TensorRT-LLM provides users with an easy-to-use Python API to define Large Language Models (LLMs) and build TensorRT engines that contain state-of-the-art optimizations to perform inference efficiently on NVIDIA GPUs. TensorRT-LLM also contains components to create Python and C++ runtimes that execute those TensorRT engines.
https://nvidia.github.io/TensorRT-LLM
Apache License 2.0
8.11k stars 896 forks source link

Performance issues with TP and PP settings #1990

Open luoyang1999 opened 1 month ago

luoyang1999 commented 1 month ago

When I use 4 A10s and use PCIe to connect, I can only set TP=4 and PP=1 when I accelerate inference. If I use tp=2 and pp=2, the inference speed decreases significantly.This is an anti-intuitive phenomenon, generally speaking, when using the PCIe bus, the use of PP can reduce the communication consumption, and the model segmentation based on the Decoder structure is very neat, and its computational complexity should be consistent. It was observed that only the first GPU occupancy could reach 95%, and the subsequent GPU occupancy was very low. Ask if there may be some parameter setting issues, or if there are other possibilities

jinyangyuan-nvidia commented 1 month ago

Could you provide the commit you are using?
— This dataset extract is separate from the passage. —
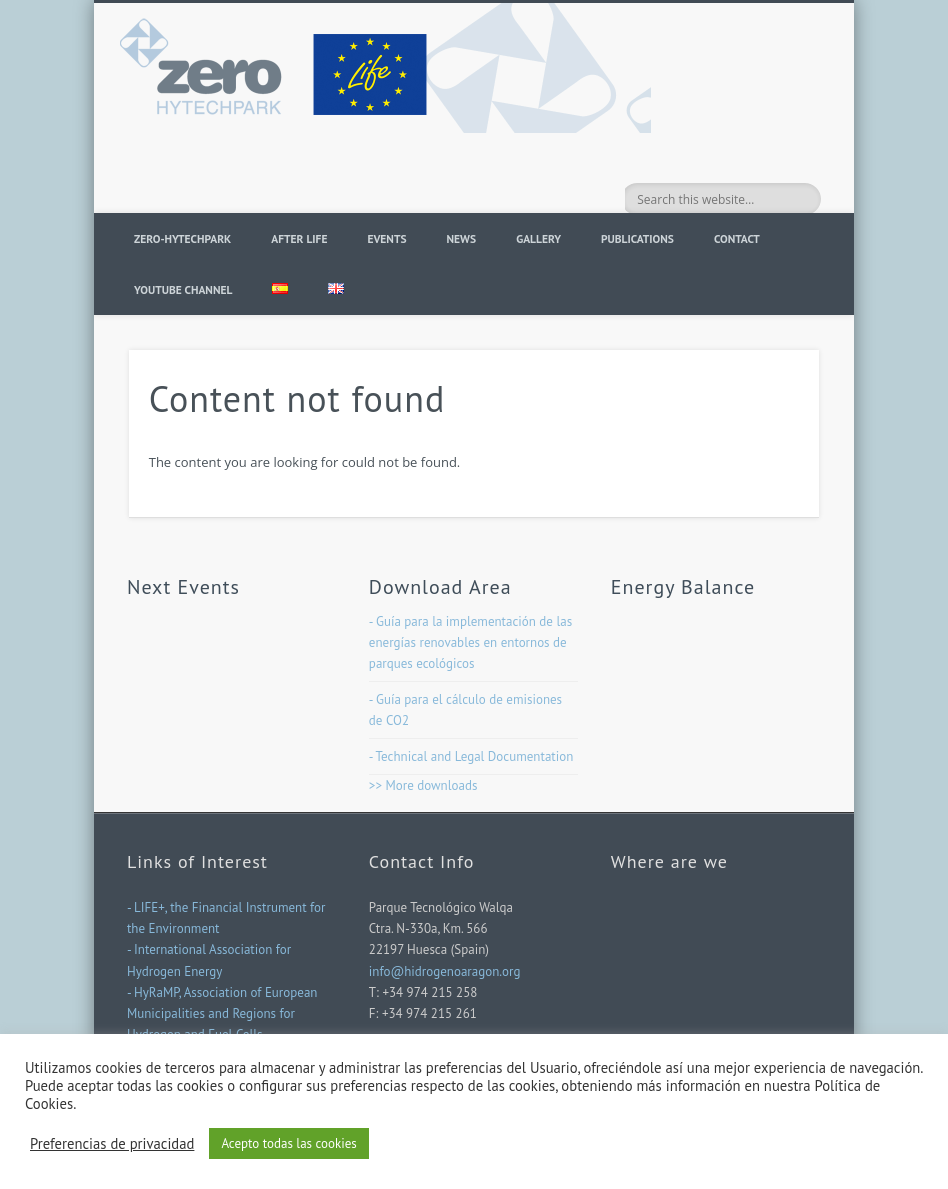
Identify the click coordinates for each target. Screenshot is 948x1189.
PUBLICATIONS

luoyang1999 commented 1 month ago

Could you provide the commit you are using?

I use the release version tags: [v0.9.0] with commit ID: [250d9c2], Is the new version updated with features related to parallel computing?

jinyangyuan-nvidia commented 1 month ago

Yes, there used to be a performance issue of PP + IFB (v0.9.0 has this issue). The issue has been fixed since the commit a96cccafcf6365c128f004f779160951f8c0801c in the main branch. Can you try to use the latest main branch and see whether the problem can be solved?

luoyang1999 commented 1 month ago

Thank you, I will try testing on the latest main branch and provide you with the test results later

github-actions[bot] commented 2 weeks ago

This issue is stale because it has been open 30 days with no activity. Remove stale label or comment or this will be closed in 15 days."